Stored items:
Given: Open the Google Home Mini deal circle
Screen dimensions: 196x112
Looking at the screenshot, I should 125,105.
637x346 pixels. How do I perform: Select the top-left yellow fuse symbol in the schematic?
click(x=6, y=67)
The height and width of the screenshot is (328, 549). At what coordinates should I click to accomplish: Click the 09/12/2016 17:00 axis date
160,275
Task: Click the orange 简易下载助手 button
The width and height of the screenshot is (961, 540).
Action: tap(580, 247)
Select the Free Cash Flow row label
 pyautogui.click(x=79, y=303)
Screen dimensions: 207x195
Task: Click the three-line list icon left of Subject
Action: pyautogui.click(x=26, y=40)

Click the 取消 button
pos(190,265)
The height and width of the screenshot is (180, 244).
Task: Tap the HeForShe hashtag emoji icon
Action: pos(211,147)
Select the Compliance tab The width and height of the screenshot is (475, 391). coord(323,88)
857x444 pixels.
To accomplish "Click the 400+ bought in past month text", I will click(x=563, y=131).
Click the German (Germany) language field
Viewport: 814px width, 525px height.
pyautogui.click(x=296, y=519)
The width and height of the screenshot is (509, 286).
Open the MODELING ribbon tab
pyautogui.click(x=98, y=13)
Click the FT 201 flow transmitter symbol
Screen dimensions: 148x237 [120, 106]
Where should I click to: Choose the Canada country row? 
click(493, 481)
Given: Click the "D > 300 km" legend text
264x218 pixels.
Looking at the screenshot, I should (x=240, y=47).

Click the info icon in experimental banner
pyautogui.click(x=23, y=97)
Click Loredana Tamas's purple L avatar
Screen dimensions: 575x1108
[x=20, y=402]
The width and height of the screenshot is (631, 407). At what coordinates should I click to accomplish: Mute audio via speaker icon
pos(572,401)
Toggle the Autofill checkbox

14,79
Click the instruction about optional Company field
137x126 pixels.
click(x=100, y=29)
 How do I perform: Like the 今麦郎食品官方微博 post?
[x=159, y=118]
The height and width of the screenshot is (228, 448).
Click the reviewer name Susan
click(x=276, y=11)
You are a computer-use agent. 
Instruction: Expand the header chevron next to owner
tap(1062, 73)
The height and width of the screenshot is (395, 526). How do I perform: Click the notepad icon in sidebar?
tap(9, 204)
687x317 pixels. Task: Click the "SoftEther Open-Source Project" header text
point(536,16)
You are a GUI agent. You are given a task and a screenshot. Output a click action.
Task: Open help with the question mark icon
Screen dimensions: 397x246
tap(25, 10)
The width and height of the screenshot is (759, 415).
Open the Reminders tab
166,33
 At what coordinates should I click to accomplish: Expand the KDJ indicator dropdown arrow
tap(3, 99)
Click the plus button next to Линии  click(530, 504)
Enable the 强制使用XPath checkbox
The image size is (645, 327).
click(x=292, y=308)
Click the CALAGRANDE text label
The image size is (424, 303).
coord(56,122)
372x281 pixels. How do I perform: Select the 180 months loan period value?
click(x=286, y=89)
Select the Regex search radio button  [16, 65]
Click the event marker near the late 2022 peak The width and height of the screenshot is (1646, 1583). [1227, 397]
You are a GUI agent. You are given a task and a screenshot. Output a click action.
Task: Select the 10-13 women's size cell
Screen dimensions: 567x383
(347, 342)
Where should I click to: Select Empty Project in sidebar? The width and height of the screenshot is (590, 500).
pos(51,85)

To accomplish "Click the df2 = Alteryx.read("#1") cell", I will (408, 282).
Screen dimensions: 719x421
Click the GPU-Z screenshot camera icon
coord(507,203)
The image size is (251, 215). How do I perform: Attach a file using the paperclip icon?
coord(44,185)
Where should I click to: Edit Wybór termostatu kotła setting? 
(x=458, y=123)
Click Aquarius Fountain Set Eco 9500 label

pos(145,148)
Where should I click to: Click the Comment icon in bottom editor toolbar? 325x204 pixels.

## What you should do
The number of lines in the data that hold "cell" must be the entire answer.

## Exercise solution
2